Mais do que uma biografia, “Minhas duas estrelas” narra de forma realista o universo dos artistas da época, sem medo de tocar em temas delicados como drogas e álcool. Pery revela, por exemplo que por duas vezes Dalva de Oliveira resgatou o cantor Orlando Silva (1915-1978) de um banheiro, desmaiando com uma seringa de heroína no braço.
“Minhas duas estrelas” também retrata o mundo de glamour vivido pelos pais e visto com os olhos do então menino Pery. “Fecho os olhos e me vejo no Cassino da Urca... posso sentir o frio do corrimão dourado, a maciez do tapete ouro-velho, o perfume francês das mulheres no ar...”, narra Pery Ribeiro em detalhes. Eram os anos 40, tempos de grandes astros da música com os quais convivia tendo como pano de fundo os mais espetaculares show produzidos no país.
Em uma mistura de emoções, lembranças, decepções e alegrias, Pery aborda também temas como o sensacionalismo da imprensa, a vertigem da fama, a solidão e a decadência, ingredientes que até hoje fazem parte da vida de quem conhece o sabor dos aplausos no mundo artístico, um mundo que na maioria das vezes, é totalmente desconhecido por quem está do lado de cá, aplaudindo.
Pery Ribeiro conversou com o Gazeta e conta que escrever o livro foi um exercício difícil, que muitas vezes o fez chorar, e que só foi concluído com o incentivo e a ajuda da esposa, a jornalista Ana Duarte.

Gazeta – Qual é o ponto alto do livro?

Pery - Acho que é o livro em si, o conteúdo, a história vivida por mim, dentro da vida de duas pessoas, da união de duas pessoas. O assunto todo mexe muito com a cabeça das pessoas, não somente por ser Dalva e Herivelto, por serem dois seres humanos que estiveram juntos, com personalidades fortes, causou brigas e desavenças, mas causou amor profundo, que transcendeu momento particular deles. Até hoje, 35 anos depois que minha mãe morreu, e 15 anos que meu pai morreu, o livro causa essa curiosidade, essa penetração no coração das pessoas, tanto é que Ruy Castro escreveu no prefácio que é o maior livro sobre vida de um artista, escrito no Brasil, é um testemunho bastante forte.

Gazeta - Para as gerações que não viveram os anos dourados do rádio, qual é a imagem que o livro passa das estrelas Dalva de Oliveira e Erivelto Martins?

Pery - Para os mais jovens e para os que têm boa vontade de ler, é questão de mostrar o que já aconteceu num país completamente diferente do Brasil de hoje. Um país dentro de sua produção romântica, a ponto daquela produção servir de herança do que fazemos hoje, musical e literiamente.
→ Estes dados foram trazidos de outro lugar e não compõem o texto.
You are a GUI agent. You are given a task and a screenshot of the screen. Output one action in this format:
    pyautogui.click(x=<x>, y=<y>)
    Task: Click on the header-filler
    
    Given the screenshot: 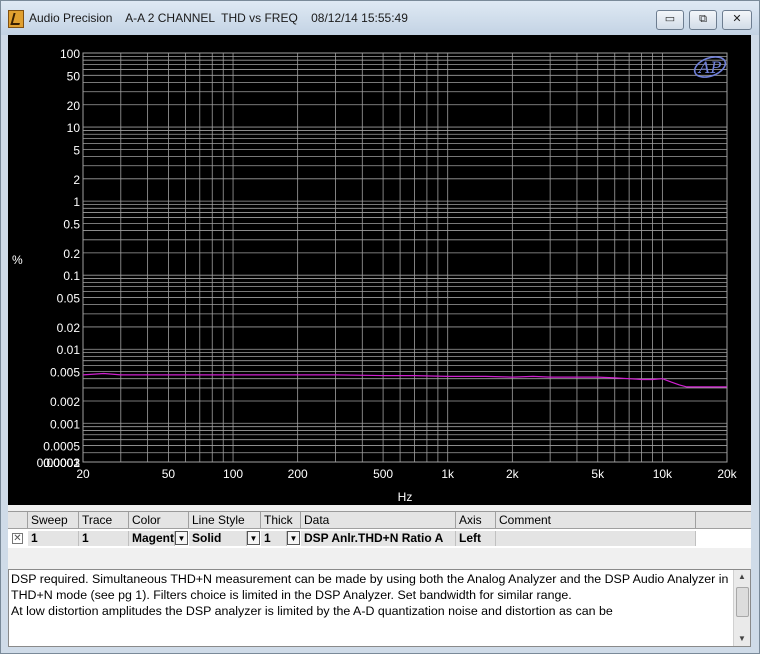 What is the action you would take?
    pyautogui.click(x=724, y=520)
    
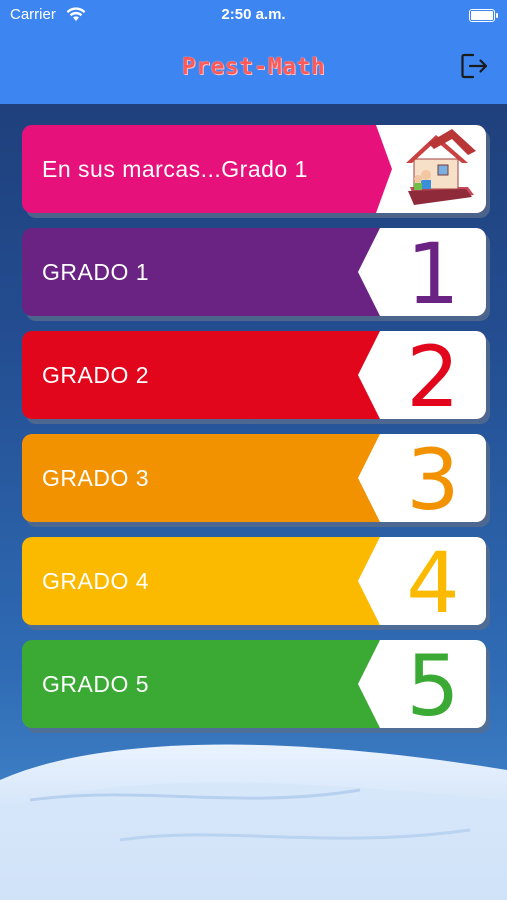 The height and width of the screenshot is (900, 507). Describe the element at coordinates (474, 66) in the screenshot. I see `logout-icon` at that location.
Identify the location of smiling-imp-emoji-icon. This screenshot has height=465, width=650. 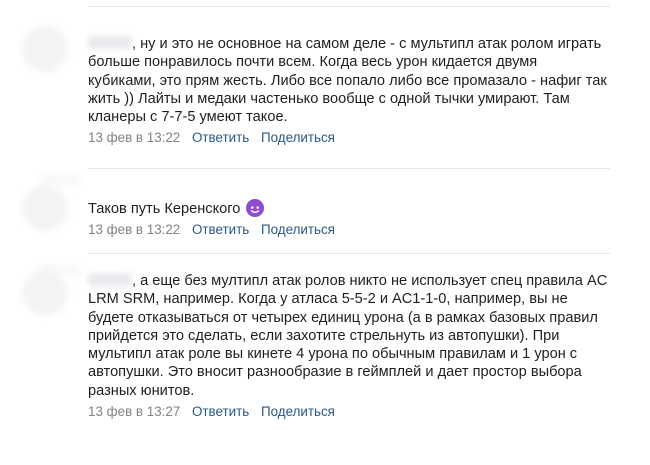
(256, 208).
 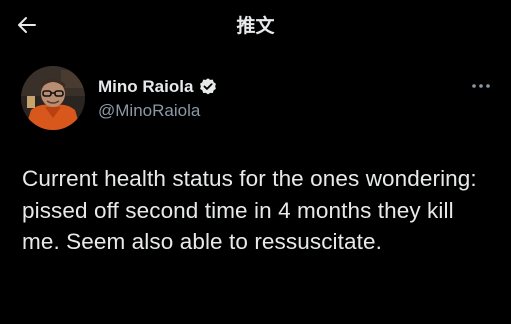 What do you see at coordinates (208, 87) in the screenshot?
I see `verified-badge-icon` at bounding box center [208, 87].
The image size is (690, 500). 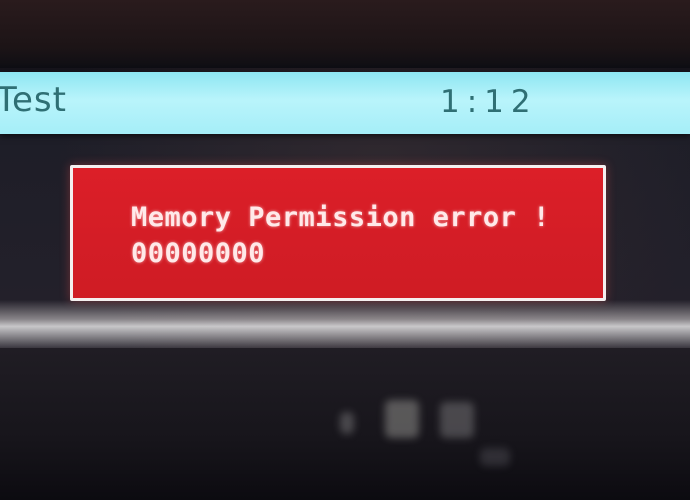 I want to click on app-title: Test, so click(x=34, y=100).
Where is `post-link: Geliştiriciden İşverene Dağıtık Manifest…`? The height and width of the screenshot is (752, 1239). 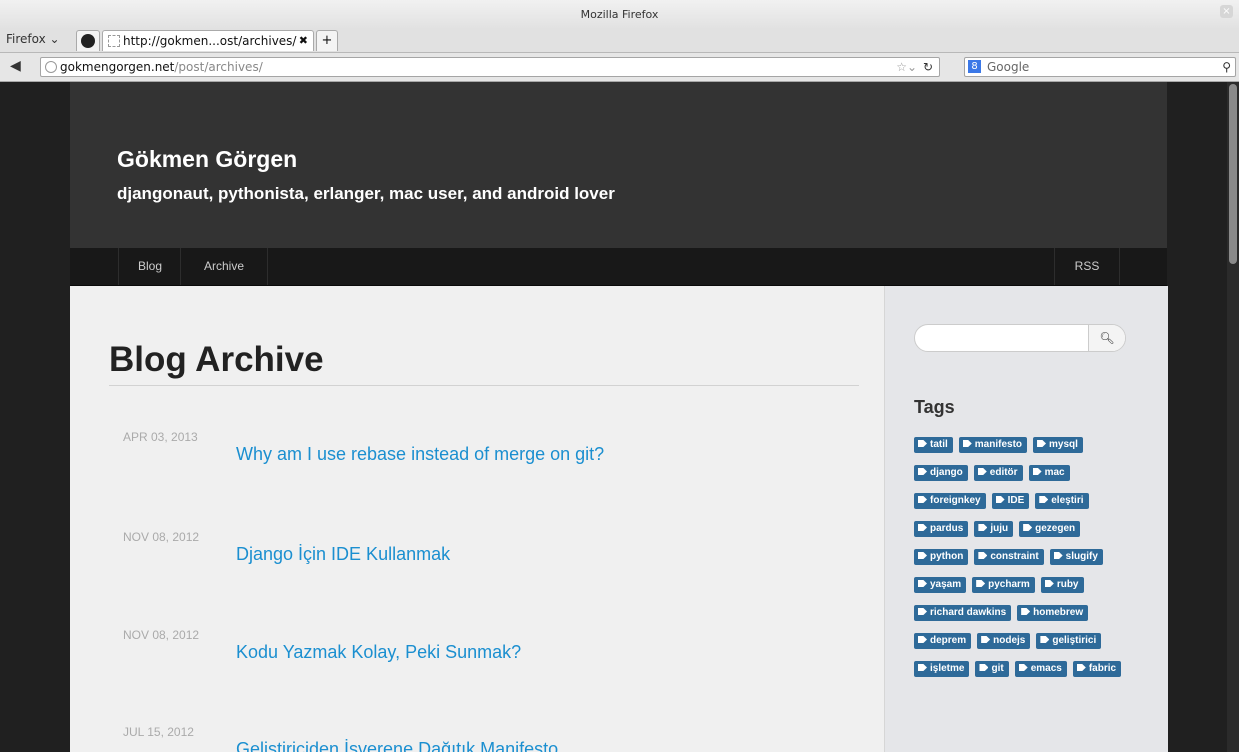
post-link: Geliştiriciden İşverene Dağıtık Manifest… is located at coordinates (397, 746).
Essa herança veio daquele momento, aquele momento do jeito que se vivia, que se praticava vida, foi coisa das mais importantes para um país, para que mostre que aquela música não existe mais, aquela alegria não existe mais, aquela riqueza de talento talvés não exista tanto mais. É uma reflexão forte do que já foi o país e que nos pertence como herança cultural.

Gazeta – Qual composição bate mais fundo no seu coração?

Pery - Eu diria que quase todas músicas que um cantava para o outro foram muito importantes porque relatam uma história. Mas “Caminhemos” do meu pai me toca, “Ave Maria no Morro”, e minha mãe com “Tudo Acabado” e “Errei sim”, também me tocam muito porque são músicas muito fortes.

Gazeta – Qual é a grande lição deixada por eles?

Pery - Primeiro uma lição de amor muito grande porque em que pesem as desavenças, brigas, coisas brutais e doloridas narradas no livro, havia muito amor. Digo no livro e repito que minha mãe morreu apaixonada por meu pai, e ninguém me tira na cabeça que ele morreu apaixonado por ela, embora tenham tido vidas diferentes, mas foram pessoas que registraram sua passagem pela vida através de um único amor, profundamente enraizado em suas entranhas, na qual a música e a poesia foram o grande elo de ligação entre os dois.

Gazeta - Uma das matérias publicadas no Brasil sobre “Minhas duas estrelas” dizia que o livro “é um exorcismo de seus fantasmas e medos”. É isso mesmo?

Pery - Acredito que sim. Hoje pego no livro e sinto que é como se eu tivesse “desvestido”uma roupa que estava me pesando muito, e que hoje em dia olho para ela e não entendo como é que eu já coube nela um dia. É como uma catarse, como se eu tivesse expulsado todas aquelas coisas de dentro de mim. O livro de deu um distanciamento de tudo aquilo que eu vivia. Eu vivia com tudo aquilo muito perto de mim, muito dentro de mim.

Gazeta – De que forma sua esposa, Ana Duarte, participou da elaboração do livro?

Pery – Ela teve uma participação fundamental e definitiva porque eu não uso computador nem máquina de escrever. Além disso, a própria idéia de fazer o livro surgiu de forma engraçada e ela teve participação decisiva. Uma ocasião o colunista Mauro Duarte do O Globo escreveu, não me pergunte por que, que eu estava escrevendo minhas memórias com Dalva e Herivelto. E eu jamais tinha pensado nisso. Achamos uma idéia maluca, mas a Ana ficou com essa idéia na cabeça. Ela é minha mulher há 28 anos e sabe da minha necessidade de colocar para fora as minhas neuroses e defeitos. A Ana comprou uns cadernos pautados, 3 canetas Bic e disse: - Começa a escrever. Comecei, e aquilo foi me revolvendo por dentro. Algumas vezes tinha acessos de choro, por causa das lembranças, e não queria mais pegar no livro, ficava meses sem escrever. A Ana foi pegando todo o relato, passando para o computador, e ficava até de madrugada lendo o que eu tinha escrito à mão, sugeria alterações, e foi fazendo o quebra-cabeças. Eu escrevi, mas a coerência da narrativa é dela. Ela é uma guerreira.

Gazeta – Quando o livro estará disponível nos EUA?

Pery – A Ana já está em contato com o pessoal do Brazilian Books para colocar no site e disponibilizar para venda aqui nos EUA.

Gazeta – Como você está encarando a experiência de participar pela primeira vez de uma Bienal do Livro?

Pery - Estou numa excitação que você não imagina. Todos os jornais e revistas que fazem resenha sobre mais de 3 mil lançamentos da Bienal colocaram o “Minhas duas estrelas”como um dos 10 livros mais importantes. É um coisa única na minha vida. Não acredito que vá escrever outro livro. Esse foi feito com minha alma, e coração aberto. É um experiência única na vida.

Gazeta - E o seu novo CD?

Pery - Chama-se “Cores da Minha Bossa”, gravado em Miami e no Rio, e lançado primeiro aqui nos EUA. Interpreto desde clássicos dos anos 40 até canções inéditas, incluindo composições de Tom Jobim, Ivan Lins, Gilberto Gil, Billy Blanco e Edu Lobo, e há também composições minhas. É o meu álbum número 31, sendo que 12 foram dedicados à Bossa Nova.